Ну, ну! Ничего, что тону! Врешь! Еще вылезу закричать: Пропустите! Неизменный и шипучий, как зубная боль; Потому что на нежной подошве событий Моя радость жестка и проста, как мозоль.

<1917>

«Знайте, девушки, повисшие у меня на шее, как на хвосте…»

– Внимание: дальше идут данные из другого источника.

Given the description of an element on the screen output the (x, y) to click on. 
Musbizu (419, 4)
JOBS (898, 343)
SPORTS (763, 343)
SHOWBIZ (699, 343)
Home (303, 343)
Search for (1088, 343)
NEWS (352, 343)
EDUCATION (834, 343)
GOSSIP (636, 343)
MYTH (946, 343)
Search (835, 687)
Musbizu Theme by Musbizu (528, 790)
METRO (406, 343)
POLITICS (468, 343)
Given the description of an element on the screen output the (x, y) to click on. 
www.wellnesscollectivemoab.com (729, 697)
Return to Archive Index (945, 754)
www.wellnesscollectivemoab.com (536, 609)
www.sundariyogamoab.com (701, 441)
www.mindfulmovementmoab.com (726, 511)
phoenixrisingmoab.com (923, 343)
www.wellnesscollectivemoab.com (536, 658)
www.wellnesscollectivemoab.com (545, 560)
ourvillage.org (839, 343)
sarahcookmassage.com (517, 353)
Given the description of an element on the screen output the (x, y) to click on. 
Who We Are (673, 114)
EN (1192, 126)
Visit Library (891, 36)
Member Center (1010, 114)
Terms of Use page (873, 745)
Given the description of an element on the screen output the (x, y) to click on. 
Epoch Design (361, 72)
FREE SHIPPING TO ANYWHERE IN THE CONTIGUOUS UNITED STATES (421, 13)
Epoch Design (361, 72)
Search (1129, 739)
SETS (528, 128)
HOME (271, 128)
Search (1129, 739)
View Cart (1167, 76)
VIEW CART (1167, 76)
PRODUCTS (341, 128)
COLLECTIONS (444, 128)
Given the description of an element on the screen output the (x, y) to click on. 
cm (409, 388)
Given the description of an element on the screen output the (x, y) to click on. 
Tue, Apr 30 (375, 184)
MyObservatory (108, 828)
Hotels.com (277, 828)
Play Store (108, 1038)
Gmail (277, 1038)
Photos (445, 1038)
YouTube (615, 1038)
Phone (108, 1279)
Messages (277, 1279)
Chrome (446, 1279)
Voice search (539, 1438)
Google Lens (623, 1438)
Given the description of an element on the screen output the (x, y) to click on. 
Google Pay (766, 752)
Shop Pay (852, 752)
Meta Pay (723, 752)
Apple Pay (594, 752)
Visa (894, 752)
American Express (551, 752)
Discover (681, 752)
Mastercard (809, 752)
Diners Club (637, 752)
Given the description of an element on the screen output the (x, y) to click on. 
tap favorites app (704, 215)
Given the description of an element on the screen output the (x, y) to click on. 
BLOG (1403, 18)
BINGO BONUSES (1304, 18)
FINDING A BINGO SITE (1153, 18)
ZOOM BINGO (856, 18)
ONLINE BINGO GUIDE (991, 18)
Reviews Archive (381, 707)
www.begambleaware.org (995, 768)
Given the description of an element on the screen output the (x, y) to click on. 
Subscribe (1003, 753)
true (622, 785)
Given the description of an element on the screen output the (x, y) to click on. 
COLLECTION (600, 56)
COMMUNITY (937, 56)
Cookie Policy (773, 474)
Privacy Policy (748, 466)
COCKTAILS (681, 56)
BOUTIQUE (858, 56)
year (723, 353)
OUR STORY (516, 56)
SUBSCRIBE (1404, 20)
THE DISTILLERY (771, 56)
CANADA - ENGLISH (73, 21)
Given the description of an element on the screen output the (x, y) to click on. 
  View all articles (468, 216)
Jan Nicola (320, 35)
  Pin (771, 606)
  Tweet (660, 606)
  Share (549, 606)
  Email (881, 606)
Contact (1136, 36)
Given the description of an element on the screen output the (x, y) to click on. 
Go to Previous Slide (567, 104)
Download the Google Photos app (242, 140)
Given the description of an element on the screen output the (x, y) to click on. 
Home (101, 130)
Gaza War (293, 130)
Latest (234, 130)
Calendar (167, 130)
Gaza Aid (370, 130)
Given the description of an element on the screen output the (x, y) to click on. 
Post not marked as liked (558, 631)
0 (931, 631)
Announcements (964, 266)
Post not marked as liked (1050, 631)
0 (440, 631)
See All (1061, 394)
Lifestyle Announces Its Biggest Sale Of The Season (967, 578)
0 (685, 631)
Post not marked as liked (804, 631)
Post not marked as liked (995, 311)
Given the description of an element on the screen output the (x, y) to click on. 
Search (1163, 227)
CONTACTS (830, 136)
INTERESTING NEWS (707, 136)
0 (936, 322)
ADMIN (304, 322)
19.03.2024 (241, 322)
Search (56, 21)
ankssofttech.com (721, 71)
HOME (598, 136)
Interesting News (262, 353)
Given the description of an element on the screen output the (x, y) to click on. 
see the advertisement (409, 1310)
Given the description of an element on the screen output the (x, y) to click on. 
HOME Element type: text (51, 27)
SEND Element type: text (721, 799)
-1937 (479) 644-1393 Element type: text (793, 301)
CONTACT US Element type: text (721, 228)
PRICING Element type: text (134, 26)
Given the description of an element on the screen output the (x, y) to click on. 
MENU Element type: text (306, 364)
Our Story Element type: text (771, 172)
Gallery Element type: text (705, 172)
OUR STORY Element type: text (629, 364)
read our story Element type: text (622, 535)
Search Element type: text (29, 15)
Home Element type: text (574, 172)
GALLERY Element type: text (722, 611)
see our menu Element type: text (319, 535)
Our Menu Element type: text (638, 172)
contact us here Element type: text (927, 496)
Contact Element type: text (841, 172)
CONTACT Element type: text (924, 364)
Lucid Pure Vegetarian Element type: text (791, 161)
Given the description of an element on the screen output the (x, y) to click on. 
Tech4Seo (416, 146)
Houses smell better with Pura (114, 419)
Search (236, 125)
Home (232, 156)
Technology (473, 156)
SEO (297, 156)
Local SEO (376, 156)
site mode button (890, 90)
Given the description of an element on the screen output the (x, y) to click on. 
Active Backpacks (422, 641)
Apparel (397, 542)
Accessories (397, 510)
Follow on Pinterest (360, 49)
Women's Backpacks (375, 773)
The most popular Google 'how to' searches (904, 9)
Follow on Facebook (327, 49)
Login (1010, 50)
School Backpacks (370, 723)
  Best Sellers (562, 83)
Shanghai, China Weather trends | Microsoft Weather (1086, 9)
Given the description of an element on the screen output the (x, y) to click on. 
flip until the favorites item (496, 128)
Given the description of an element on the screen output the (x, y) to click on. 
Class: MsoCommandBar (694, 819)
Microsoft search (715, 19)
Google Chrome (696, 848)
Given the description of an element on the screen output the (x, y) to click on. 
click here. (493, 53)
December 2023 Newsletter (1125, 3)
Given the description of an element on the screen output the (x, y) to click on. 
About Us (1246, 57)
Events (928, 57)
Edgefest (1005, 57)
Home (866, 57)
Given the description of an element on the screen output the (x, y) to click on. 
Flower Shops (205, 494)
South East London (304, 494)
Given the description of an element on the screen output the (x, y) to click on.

«Но всё, что тронет, — нас соединяет,

Как бы смычок, который извлекает

Тон лишь единый, две струны задев».

Рильке
Знайте, девушки, повисшие у меня на шее, как на хвосте Жеребца, мчащегося по миру громоздкими скачками: Я не люблю целующих меня в темноте, В камине полумрака вспыхивающих огоньками,
Ведь если все целуются по заведенному обычаю, Складывая раковины губ, пока Не выползет влажная улитка языка, Вас, призываемых к новому от сегодня величию, По-новому знаменем держит моя рука.
Вы, заламывающие, точно руки, тела свои, как пальцы, хрупкие, Вы, втискивающие в туннели моих пригоршен вагоны грудей, Исхрипевшиеся девушки, обронившие, точно листья, юбки, Неужели же вам мечталось, что вы будете совсем моей?!
Нет! Не надо! Не стоит! Не верь ему! Распятому сотни раз на крестах девичьих тел! Он многих, о, многих, грубея, по-зверьему Собой обессмертил — и сам помертвел.
Но только одной отдавался он, ею вспенённый, Когда мир вечерел, надевая синие очки, Только ей, с ним единственной, нет! В нее влюблённый, Обезнадёженный вдруг, глядел в обуглившиеся зрачки.
Вы, любовницы милые, не притворяйтесь, покорствуя, Вы, раздетые девушки, раскидавшие тело на диван! Когда ласка вдруг станет ненужной и черствою, Не говорите ему, что по-прежнему мил и желанн.
Перестаньте кокетничать, вздыхать, изнывая, и охать, и, Замечтавшись, не сливайтесь с мутною пленкой ночей! На расцветшее поле развернувшейся похоти Выгоняйте проворней табуны страстей!
Мне, запевшему прямо, быть измятым суждено пусть! Чу! По страшной равнине дней, как прибой, Надвигаются, катятся в меня, как в пропасть, Эти оползни девушек, выжатых мной!
В этой жуткой лавине нет лиц и нет имени, Только платье, да плач, животы, да белье! Вы, трясущие грудями, как огромным выменем, Прославляйте, святите Имя Мое!

<1917>

Антиквар

Как антиквар седой Старинной хрупкой вазой, Гордился целый год тобой, Любовь моя; Разглядывая твои полночи, ласки, фразы, Как антиквар следит изгибы и края.
Я знаю: у других такие ж вазы были, Неподлинность их вмиг не я ли открывал? И как на старине налет священной пыли, Так над твоей душой твой серый глаз мерцал.